— Source material —
+-------+
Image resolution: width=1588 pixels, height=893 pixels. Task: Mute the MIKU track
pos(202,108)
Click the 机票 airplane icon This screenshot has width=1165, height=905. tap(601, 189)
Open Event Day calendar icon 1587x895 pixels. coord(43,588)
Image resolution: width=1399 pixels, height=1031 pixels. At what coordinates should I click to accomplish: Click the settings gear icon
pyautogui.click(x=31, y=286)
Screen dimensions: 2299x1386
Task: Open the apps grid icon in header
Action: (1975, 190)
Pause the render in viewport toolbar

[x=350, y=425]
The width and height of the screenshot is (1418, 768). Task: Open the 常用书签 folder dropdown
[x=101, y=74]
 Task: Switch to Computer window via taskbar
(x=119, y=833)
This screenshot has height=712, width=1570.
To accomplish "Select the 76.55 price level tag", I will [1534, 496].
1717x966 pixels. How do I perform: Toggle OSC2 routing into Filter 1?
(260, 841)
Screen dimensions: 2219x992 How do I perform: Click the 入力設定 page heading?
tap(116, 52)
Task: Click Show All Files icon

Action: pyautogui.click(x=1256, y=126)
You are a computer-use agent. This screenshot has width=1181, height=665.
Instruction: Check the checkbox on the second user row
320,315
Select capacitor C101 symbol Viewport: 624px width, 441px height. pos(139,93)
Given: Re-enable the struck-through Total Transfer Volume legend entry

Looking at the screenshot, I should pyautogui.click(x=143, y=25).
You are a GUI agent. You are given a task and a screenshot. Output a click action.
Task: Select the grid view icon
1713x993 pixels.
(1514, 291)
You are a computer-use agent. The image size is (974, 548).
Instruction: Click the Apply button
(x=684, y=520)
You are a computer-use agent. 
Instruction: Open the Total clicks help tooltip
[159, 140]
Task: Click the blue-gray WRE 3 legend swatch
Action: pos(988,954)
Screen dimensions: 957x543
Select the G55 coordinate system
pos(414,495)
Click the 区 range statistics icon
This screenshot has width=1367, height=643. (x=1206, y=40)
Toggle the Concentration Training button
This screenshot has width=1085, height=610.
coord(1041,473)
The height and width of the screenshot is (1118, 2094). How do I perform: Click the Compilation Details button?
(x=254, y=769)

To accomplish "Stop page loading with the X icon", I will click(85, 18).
+-------+
— Try it —
Each line from the first line of the listing through the line with "Open Event Day" must be output exactly, both ends included, and no other line may appear.

— Problem solution —
Image resolution: width=1588 pixels, height=893 pixels. Task: Mute the MIKU track
pos(202,108)
Click the 机票 airplane icon This screenshot has width=1165, height=905. tap(601, 189)
Open Event Day calendar icon 1587x895 pixels. coord(43,588)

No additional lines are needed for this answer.